--- Aim ---
Copy the entries below word for word, from the very first line through the line containing "tap(258, 448)", including that line.

[Start of Data for this exercise]

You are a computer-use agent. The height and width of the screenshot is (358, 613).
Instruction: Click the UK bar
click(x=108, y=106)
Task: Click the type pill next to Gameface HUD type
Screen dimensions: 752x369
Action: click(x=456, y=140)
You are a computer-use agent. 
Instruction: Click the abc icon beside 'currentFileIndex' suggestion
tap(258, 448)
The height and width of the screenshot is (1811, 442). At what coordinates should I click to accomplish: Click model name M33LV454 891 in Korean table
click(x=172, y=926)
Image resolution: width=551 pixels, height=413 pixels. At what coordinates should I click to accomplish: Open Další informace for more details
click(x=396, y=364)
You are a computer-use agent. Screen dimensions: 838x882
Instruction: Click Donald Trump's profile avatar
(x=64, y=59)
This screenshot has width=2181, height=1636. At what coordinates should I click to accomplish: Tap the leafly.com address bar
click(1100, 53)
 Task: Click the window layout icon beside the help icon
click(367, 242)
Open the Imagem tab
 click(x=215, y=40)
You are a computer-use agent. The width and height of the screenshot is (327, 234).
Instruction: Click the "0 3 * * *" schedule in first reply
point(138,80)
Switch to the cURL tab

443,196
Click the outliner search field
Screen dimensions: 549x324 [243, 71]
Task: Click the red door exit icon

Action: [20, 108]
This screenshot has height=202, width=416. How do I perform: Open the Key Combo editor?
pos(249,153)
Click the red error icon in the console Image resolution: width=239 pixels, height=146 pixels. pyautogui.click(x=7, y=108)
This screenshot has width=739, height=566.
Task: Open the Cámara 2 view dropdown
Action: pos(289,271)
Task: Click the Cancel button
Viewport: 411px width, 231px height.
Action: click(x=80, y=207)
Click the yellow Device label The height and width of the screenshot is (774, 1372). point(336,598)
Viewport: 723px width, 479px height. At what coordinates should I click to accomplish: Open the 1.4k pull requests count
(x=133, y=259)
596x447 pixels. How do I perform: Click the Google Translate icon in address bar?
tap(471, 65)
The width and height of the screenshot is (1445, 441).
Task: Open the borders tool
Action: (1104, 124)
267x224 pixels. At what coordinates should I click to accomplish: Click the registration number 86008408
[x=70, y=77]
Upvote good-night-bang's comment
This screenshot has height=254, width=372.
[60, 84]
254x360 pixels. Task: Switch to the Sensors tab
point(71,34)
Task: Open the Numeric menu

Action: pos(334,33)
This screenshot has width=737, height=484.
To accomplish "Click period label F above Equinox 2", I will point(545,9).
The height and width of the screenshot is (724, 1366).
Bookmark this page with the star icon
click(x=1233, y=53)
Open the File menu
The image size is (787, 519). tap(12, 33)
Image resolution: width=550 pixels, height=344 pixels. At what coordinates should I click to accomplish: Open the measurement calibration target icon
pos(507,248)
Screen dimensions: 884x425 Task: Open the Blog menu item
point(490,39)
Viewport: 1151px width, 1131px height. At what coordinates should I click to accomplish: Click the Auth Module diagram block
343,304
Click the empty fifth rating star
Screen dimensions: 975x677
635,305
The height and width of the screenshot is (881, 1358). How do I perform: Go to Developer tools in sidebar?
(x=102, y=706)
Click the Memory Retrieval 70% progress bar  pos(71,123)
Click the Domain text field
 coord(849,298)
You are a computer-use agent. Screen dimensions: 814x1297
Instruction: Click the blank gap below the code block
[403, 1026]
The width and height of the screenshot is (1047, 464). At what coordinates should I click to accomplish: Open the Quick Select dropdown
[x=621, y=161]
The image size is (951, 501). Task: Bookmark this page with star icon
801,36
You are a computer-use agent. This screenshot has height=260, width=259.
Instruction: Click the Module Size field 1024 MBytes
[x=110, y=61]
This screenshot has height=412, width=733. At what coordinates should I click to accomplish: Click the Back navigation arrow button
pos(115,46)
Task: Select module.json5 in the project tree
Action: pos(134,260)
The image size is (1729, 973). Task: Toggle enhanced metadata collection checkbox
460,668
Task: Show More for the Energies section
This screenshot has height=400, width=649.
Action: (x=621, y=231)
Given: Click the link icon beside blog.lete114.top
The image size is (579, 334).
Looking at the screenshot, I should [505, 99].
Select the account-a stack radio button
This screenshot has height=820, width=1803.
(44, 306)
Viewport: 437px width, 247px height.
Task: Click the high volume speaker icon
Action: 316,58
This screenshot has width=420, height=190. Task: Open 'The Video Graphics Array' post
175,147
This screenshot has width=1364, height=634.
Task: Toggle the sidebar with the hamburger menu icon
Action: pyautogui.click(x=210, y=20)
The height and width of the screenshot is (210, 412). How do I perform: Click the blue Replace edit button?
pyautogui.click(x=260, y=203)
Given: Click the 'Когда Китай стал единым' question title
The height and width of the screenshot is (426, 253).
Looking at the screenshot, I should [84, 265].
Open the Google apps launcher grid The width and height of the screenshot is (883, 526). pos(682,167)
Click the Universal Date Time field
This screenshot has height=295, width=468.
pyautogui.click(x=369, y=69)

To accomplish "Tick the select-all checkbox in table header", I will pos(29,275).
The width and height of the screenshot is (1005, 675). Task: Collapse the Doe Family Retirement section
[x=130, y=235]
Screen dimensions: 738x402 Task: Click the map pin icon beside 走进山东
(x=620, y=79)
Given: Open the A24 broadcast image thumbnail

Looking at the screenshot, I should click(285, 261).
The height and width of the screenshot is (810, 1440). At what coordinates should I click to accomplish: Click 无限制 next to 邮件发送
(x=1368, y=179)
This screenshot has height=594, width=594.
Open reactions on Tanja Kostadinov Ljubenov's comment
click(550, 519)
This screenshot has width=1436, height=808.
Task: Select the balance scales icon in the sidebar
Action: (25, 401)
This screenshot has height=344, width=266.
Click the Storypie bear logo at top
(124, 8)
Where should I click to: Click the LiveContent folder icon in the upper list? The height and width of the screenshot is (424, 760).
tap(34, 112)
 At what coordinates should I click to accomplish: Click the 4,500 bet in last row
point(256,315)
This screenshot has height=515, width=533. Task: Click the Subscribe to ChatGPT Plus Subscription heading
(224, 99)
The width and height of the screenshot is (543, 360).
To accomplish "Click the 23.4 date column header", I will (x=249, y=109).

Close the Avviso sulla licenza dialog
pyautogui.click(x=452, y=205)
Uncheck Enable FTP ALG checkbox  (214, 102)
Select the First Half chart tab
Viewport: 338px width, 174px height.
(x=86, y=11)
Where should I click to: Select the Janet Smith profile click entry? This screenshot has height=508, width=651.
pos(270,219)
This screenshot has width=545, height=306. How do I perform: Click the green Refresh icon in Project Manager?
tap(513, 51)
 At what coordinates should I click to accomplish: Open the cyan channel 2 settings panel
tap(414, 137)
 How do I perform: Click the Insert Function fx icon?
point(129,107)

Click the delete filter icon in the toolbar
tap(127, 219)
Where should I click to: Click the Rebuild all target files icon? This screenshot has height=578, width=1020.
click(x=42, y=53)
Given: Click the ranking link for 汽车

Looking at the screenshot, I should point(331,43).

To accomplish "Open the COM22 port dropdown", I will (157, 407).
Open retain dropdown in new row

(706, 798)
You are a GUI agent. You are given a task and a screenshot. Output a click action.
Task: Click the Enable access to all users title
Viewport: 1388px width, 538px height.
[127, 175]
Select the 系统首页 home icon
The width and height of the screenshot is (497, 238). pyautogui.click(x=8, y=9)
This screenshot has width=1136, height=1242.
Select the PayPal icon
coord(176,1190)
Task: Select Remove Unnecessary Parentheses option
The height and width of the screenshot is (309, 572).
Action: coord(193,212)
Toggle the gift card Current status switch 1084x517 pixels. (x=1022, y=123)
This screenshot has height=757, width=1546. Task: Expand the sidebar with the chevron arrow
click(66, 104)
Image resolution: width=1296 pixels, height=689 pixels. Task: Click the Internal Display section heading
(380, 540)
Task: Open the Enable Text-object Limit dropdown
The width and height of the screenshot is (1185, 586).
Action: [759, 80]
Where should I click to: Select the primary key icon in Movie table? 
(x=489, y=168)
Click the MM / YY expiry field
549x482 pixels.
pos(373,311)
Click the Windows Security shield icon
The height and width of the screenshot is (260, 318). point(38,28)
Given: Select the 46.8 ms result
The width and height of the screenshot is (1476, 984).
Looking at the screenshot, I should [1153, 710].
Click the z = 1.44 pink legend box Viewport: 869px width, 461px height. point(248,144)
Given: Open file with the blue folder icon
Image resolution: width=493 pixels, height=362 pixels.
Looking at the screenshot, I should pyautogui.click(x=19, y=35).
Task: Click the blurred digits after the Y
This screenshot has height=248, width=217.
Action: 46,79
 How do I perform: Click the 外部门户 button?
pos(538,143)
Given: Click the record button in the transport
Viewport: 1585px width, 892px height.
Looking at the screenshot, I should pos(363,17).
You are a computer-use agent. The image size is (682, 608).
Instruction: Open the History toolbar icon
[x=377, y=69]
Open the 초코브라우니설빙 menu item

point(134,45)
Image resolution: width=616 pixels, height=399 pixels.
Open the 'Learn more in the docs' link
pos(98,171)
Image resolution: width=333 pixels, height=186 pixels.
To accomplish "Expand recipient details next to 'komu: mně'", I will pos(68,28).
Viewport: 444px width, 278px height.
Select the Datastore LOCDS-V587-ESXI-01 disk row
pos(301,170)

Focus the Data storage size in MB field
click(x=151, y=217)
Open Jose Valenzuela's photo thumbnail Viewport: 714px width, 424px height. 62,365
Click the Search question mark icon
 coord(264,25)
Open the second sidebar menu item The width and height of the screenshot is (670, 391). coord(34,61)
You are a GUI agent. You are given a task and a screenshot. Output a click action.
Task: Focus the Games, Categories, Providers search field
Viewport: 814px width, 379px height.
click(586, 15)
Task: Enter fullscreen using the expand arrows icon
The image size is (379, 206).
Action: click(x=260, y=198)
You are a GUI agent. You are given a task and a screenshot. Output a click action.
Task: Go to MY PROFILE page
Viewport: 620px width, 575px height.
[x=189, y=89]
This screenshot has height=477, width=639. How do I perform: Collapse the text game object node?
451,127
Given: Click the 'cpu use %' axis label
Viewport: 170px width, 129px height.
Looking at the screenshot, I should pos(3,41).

[End of Data for this exercise]

--- Solution to this task ---
You are a computer-use agent. The height and width of the screenshot is (358, 613).
Instruction: Click the UK bar
click(x=108, y=106)
Task: Click the type pill next to Gameface HUD type
Screen dimensions: 752x369
Action: click(x=456, y=140)
You are a computer-use agent. 
Instruction: Click the abc icon beside 'currentFileIndex' suggestion
tap(258, 448)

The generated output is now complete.